The story takes a turn when Shekhar gets killed by Viren. Unable to bear the shock of his caring brother, Aryan kidnaps Viren's family with his bunch of friends. He is now thirsting for Viren's blood. The battlelines are drawn...
The problem with Family - Ties of Blood clearly lies in its screenplay [Rajkumar Santoshi, Shridhar Raghavan], which follows a predictable path from start to end. And what adds to the woes is that the by-now-famous Santoshi stamp is clearly missing in the enterprise.
As writers, Santoshi and Raghavan place three songs one after the other in the first 30 minutes, besides defining the character sketch of the important players at the outset. But post Akshay's demise, what emerges is a typical vendetta fare.
A number of sequences do catch your attention. The kidnapping of Bachchan's family, especially that of Sushant Singh, is deftly executed, although the ease with which the remaining family is abducted makes you wonder if the most wanted don's family is so powerless, helpless and vulnerable.
Another sequence that stays with you is the one in the mansion, which has been sealed by the government machinery. Bachchan decides to land up at the place, has flashes of the days when he lived there with his wife, while the abductors are actually hiding in the mansion. The entire track, right till Shernaz Patel being rushed to a hospital for treatment, is where the Santoshi touch is evident.
What takes away the impact, to a major extent, is the never-ending second half. The film goes on and on endlessly in the second hour, even though there are stages when you feel that the story could've easily culminated at several points. The sequences in the Crime Branch headquarters are not only stretched, but also make you wonder whether it's so easy to eliminate the officers within the complex with such ease. Cinematic liberty and how!

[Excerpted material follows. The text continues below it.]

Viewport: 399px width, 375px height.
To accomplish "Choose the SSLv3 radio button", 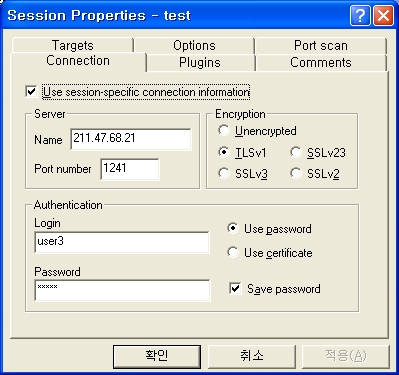I will (224, 173).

Besides the clichÉd and hackneyed script, Santoshi's direction doesn't do much to elevate the situation. The direction seems half-hearted this time, for how does one explain the erratic execution of the plot? Wasn't he motivated by the screenplay he wrote himself? Or has Santoshi adopted the laid-back attitude?
Ram Sampath's music is weak. Barring 'Katra Katra' [imaginatively filmed by Bosco-Caesar], the remaining numbers are just not happening. Ashok Mehta's cinematography is, as always, flawless. Dialogues [Santoshi, Tigmanshu Dhulia] are commonplace. The action scenes are routine.
The performances in Family - Ties of Blood are able, not extra-ordinary. If Bachchan was outstanding in Khakee, he's okay here. Surely, one expected more! Akshay Kumar is hardly there for 20 odd minutes and though he does quite well, he's getting repetitive nevertheless. Bhumika Chawla is slowly emerging into a terrific actress. Her sequence with Bachchan in the hospital is remarkable. Aryeman is raw and though he reminds you of Ajay Devgan [at places], he needs to polish his acting skills overall. It's too early for him to be pitted with stalwarts like Bachchan and Akshay.
Shernaz Patel is average. Sushant Singh goes over the top completely. The actor needs to be told that making faces is not what acting is all about. Kader Khan is as usual. Gulshan Grover and Raza Murad get no scope. Amongst the long list of actors who stand out are Anjan Srivastava and Sanjay Singh.
On the whole, Family - Ties of Blood is too ordinary a fare to create much of an impression. At the box-office, it may get the advantage of the holidays, but the mediocre script will make a dent in its business and curtail its business largely.